The virtual and still theoretical metaverse remains a hot commodity in 2022 as some of the biggest and most influential brands turn towards the digital space for seemingly promotional efforts. Look no further than Facebook's renaming to Meta, which no sooner sparked the race into these decentralized virtual spaces.

As it currently stands, the metaverse concept is meant to be a place where the entire internet can live, including even its visitors, as best expressed via a metaverse avatar. Decentraland and the Sandbox are two best examples, highlighting the gamification and real estate aspects that underscore the metaverse's potential.

Such companies as JPMorgan and Gucci have only begun to eye these very same concepts with interests not merely in promotional efforts. While some tend to utilize the space, as well as NFTs, as PR stunts to evoke a sense of brand pride and interest for those not already invested, companies like the aforementioned Gucci and JPMorgan, as well as Coca-Cola, Samsung, andmore are now starting to see the financial benefits of positioning themselves within the virtual space.

Samsung specifically has made waves recently with a live metaverse event-based interestingly inside Decentraland. The company held its event within a sector called Samsung 837X, which takes the guise of its New York-based Samsung center. Unfortunately, Samsung's gig didn't go as planned, but it still proved that interest and fun could manifest through such an endeavor.

To the dismay of some entrants, the digitized building was inaccessible. According to CNBC, various staff "and several other attendees" apparently could not find the digital building in Decentraland and could not gain access when they finally came across it.

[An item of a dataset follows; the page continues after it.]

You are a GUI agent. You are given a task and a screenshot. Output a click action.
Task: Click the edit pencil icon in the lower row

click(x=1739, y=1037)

Despite these negatives, Samsung itself relays in an email to the site: "visitors and the Decentraland community have given us a highly positive response, seeing it as a fresh spin into an all-digital world."

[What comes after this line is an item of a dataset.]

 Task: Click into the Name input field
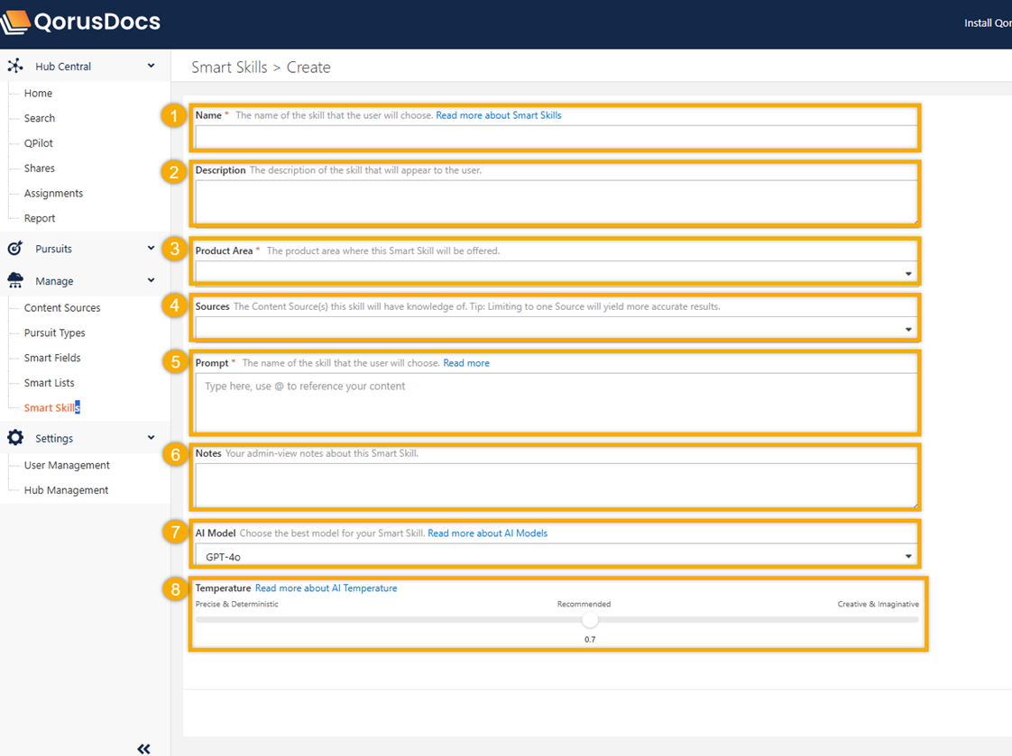tap(556, 136)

Related Article: Metaverse Group Buys Digital Land 'Decentraland' For a Whopping $2.43 Million

PricewaterhouseCoopers (PwC) likewise has entered the virtual space via its own metaverse real estate purchase on the Sandbox ecosystem. PwC Hong Kong partner, William Gee, describes the purchase more so as an investment for its customers over a general promo play:

"The metaverse offers new possibilities for organizations to create value through innovative business models, as well as introducing new ways to engage with their customers and communities. We will leverage our expertise to advise clients who wish to embrace the metaverse on the full range of challenges presented by this emerging global digital phenomenon."

PwC's metaverse real estate purchase price wasn't disclosed, but it undoubtedly was a hefty penny, given the $450,000 one Snoop Dogg fan paid to have digital land next to his musical idol. The plot of land itself now owned by PwC was sold as an NFT, but the boom in digital real estate is only now ever-burgeoning. Both individuals and companies are spending hundreds of millions on virtual spaces, a market that is said to grow 31.2% CAGR from 2022 to 2028.

JPMorgan not only invested into the metaverse but is literally building within it via a fully operational hang-out spot within Decentraland for its customers. Coined the "Onyx" lounge, JPMorgan's metaverse aspirations can be seen as a new wave of customer support, user experience, and communicative integrity. The lounge comes resplendent with a floating picture of Jamie Dimon, JPMorgan CEO, as well as a wandering tiger.

The bank likewise issued a whitepaper discussing how the metaverse can be utilized to broaden business needs and concepts. Titled "opportunities in the metaverse: how businesses can explore the metaverse and navigate the hype vs. reality," JPMorgan's take seems to point to a potential as of yet only lightly itched. One excerpt reads:

"When you think about the economics of the metaverse - or metanomics - there are opportunities in almost every market area."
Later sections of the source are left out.